**TASK OBJECTIVE**
Output the material exactly, line by line.

**PROVIDED ENTRIES**

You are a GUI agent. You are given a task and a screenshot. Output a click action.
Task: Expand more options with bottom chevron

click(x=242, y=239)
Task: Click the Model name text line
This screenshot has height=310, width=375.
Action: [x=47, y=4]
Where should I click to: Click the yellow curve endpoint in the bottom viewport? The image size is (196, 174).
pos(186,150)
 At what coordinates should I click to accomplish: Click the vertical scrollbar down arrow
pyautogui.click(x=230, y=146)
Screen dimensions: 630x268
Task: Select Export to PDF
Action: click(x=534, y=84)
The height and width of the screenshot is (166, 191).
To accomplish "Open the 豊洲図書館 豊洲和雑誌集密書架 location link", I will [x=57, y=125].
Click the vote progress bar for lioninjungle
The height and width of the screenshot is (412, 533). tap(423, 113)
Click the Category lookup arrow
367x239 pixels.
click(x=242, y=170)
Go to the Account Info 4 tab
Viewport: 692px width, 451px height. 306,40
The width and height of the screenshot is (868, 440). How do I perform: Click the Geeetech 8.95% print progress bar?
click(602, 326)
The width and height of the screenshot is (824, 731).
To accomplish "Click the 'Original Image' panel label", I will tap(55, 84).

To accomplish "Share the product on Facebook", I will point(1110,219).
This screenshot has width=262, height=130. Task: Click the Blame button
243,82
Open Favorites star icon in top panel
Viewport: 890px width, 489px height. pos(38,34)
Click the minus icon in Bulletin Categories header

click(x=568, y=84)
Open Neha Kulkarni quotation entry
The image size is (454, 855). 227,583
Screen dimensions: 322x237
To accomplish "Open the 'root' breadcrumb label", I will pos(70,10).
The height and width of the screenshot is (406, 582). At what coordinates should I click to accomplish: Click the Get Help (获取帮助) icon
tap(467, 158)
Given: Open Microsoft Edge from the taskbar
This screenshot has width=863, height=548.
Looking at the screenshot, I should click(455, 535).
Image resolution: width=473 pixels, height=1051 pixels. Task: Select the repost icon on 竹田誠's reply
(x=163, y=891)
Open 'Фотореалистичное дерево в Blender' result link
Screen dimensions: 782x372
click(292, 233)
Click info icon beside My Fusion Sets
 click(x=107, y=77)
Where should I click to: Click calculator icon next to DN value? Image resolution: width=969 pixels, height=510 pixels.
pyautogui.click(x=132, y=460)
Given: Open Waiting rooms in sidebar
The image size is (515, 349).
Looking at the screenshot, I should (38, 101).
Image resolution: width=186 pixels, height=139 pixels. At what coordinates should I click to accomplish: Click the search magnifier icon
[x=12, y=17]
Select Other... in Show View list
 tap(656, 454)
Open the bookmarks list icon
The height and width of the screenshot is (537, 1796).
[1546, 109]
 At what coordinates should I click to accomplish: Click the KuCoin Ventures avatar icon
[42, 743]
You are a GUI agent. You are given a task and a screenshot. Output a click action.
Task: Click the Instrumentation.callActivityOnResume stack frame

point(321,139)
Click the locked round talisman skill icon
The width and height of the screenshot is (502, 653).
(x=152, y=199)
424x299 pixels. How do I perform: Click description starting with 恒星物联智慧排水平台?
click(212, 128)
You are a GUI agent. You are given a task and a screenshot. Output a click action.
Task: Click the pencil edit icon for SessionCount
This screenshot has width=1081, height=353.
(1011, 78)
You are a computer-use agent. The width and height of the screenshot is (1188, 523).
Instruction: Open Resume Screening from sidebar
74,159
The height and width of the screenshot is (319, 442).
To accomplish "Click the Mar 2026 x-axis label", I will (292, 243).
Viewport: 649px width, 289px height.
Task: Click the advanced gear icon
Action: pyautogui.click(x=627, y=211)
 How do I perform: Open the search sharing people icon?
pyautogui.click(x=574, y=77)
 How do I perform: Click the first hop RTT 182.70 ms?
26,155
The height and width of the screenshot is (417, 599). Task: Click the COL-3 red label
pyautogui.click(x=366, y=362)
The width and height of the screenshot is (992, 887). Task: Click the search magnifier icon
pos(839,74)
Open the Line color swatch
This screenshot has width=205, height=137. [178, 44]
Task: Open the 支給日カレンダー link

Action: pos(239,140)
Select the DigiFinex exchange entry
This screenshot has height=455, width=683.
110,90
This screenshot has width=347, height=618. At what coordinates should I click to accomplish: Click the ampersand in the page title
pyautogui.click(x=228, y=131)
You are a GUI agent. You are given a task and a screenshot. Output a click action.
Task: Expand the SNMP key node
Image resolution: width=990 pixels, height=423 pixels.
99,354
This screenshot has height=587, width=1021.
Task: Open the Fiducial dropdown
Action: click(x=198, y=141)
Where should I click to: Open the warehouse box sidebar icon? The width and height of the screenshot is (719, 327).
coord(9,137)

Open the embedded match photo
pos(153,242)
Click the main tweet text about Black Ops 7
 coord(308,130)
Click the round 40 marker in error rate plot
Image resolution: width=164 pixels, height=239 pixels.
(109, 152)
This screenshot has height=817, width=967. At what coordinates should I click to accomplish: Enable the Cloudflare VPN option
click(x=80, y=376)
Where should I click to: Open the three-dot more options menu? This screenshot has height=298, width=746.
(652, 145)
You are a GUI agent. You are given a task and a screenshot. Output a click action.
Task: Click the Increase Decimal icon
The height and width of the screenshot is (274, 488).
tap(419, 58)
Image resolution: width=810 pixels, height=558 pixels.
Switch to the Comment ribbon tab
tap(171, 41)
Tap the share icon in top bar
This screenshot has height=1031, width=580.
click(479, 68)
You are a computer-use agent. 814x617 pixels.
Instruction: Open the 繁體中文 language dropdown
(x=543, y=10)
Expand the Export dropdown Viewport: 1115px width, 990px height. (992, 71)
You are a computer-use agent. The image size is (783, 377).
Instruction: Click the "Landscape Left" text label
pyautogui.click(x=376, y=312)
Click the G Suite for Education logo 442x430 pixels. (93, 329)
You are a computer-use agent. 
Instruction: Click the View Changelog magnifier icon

**RESPONSE**
You are a GUI agent. You are given a task and a screenshot. Output a click action.
Task: Expand more options with bottom chevron

click(x=242, y=239)
Task: Click the Model name text line
This screenshot has height=310, width=375.
Action: [x=47, y=4]
Where should I click to: Click the yellow curve endpoint in the bottom viewport? The image size is (196, 174).
pos(186,150)
 At what coordinates should I click to accomplish: Click the vertical scrollbar down arrow
pyautogui.click(x=230, y=146)
Screen dimensions: 630x268
Task: Select Export to PDF
Action: click(x=534, y=84)
The height and width of the screenshot is (166, 191).
To accomplish "Open the 豊洲図書館 豊洲和雑誌集密書架 location link", I will [x=57, y=125].
Click the vote progress bar for lioninjungle
The height and width of the screenshot is (412, 533). tap(423, 113)
Click the Category lookup arrow
367x239 pixels.
click(x=242, y=170)
Go to the Account Info 4 tab
Viewport: 692px width, 451px height. 306,40
The width and height of the screenshot is (868, 440). How do I perform: Click the Geeetech 8.95% print progress bar?
click(602, 326)
The width and height of the screenshot is (824, 731).
To accomplish "Click the 'Original Image' panel label", I will tap(55, 84).

To accomplish "Share the product on Facebook", I will point(1110,219).
This screenshot has width=262, height=130. Task: Click the Blame button
243,82
Open Favorites star icon in top panel
Viewport: 890px width, 489px height. pos(38,34)
Click the minus icon in Bulletin Categories header

click(x=568, y=84)
Open Neha Kulkarni quotation entry
The image size is (454, 855). 227,583
Screen dimensions: 322x237
To accomplish "Open the 'root' breadcrumb label", I will pos(70,10).
The height and width of the screenshot is (406, 582). At what coordinates should I click to accomplish: Click the Get Help (获取帮助) icon
tap(467, 158)
Given: Open Microsoft Edge from the taskbar
This screenshot has width=863, height=548.
Looking at the screenshot, I should click(455, 535).
Image resolution: width=473 pixels, height=1051 pixels. Task: Select the repost icon on 竹田誠's reply
(x=163, y=891)
Open 'Фотореалистичное дерево в Blender' result link
Screen dimensions: 782x372
click(292, 233)
Click info icon beside My Fusion Sets
 click(x=107, y=77)
Where should I click to: Click calculator icon next to DN value? Image resolution: width=969 pixels, height=510 pixels.
pyautogui.click(x=132, y=460)
Given: Open Waiting rooms in sidebar
The image size is (515, 349).
Looking at the screenshot, I should (38, 101).
Image resolution: width=186 pixels, height=139 pixels. At what coordinates should I click to accomplish: Click the search magnifier icon
[x=12, y=17]
Select Other... in Show View list
 tap(656, 454)
Open the bookmarks list icon
The height and width of the screenshot is (537, 1796).
[1546, 109]
 At what coordinates should I click to accomplish: Click the KuCoin Ventures avatar icon
[42, 743]
You are a GUI agent. You are given a task and a screenshot. Output a click action.
Task: Click the Instrumentation.callActivityOnResume stack frame

point(321,139)
Click the locked round talisman skill icon
The width and height of the screenshot is (502, 653).
(x=152, y=199)
424x299 pixels. How do I perform: Click description starting with 恒星物联智慧排水平台?
click(212, 128)
You are a GUI agent. You are given a task and a screenshot. Output a click action.
Task: Click the pencil edit icon for SessionCount
This screenshot has width=1081, height=353.
(1011, 78)
You are a computer-use agent. The width and height of the screenshot is (1188, 523).
Instruction: Open Resume Screening from sidebar
74,159
The height and width of the screenshot is (319, 442).
To accomplish "Click the Mar 2026 x-axis label", I will (292, 243).
Viewport: 649px width, 289px height.
Task: Click the advanced gear icon
Action: pyautogui.click(x=627, y=211)
 How do I perform: Open the search sharing people icon?
pyautogui.click(x=574, y=77)
 How do I perform: Click the first hop RTT 182.70 ms?
26,155
The height and width of the screenshot is (417, 599). Task: Click the COL-3 red label
pyautogui.click(x=366, y=362)
The width and height of the screenshot is (992, 887). Task: Click the search magnifier icon
pos(839,74)
Open the Line color swatch
This screenshot has width=205, height=137. [178, 44]
Task: Open the 支給日カレンダー link

Action: pos(239,140)
Select the DigiFinex exchange entry
This screenshot has height=455, width=683.
110,90
This screenshot has width=347, height=618. At what coordinates should I click to accomplish: Click the ampersand in the page title
pyautogui.click(x=228, y=131)
You are a GUI agent. You are given a task and a screenshot. Output a click action.
Task: Expand the SNMP key node
Image resolution: width=990 pixels, height=423 pixels.
99,354
This screenshot has height=587, width=1021.
Task: Open the Fiducial dropdown
Action: click(x=198, y=141)
Where should I click to: Open the warehouse box sidebar icon? The width and height of the screenshot is (719, 327).
coord(9,137)

Open the embedded match photo
pos(153,242)
Click the main tweet text about Black Ops 7
 coord(308,130)
Click the round 40 marker in error rate plot
Image resolution: width=164 pixels, height=239 pixels.
(109, 152)
This screenshot has height=817, width=967. At what coordinates should I click to accomplish: Enable the Cloudflare VPN option
click(x=80, y=376)
Where should I click to: Open the three-dot more options menu? This screenshot has height=298, width=746.
(652, 145)
You are a GUI agent. You are given a task and a screenshot. Output a click action.
Task: Click the Increase Decimal icon
The height and width of the screenshot is (274, 488).
tap(419, 58)
Image resolution: width=810 pixels, height=558 pixels.
Switch to the Comment ribbon tab
tap(171, 41)
Tap the share icon in top bar
This screenshot has height=1031, width=580.
click(479, 68)
You are a computer-use agent. 814x617 pixels.
Instruction: Open the 繁體中文 language dropdown
(x=543, y=10)
Expand the Export dropdown Viewport: 1115px width, 990px height. (992, 71)
You are a computer-use agent. The image size is (783, 377).
Instruction: Click the "Landscape Left" text label
pyautogui.click(x=376, y=312)
Click the G Suite for Education logo 442x430 pixels. (93, 329)
You are a computer-use agent. 
Instruction: Click the View Changelog magnifier icon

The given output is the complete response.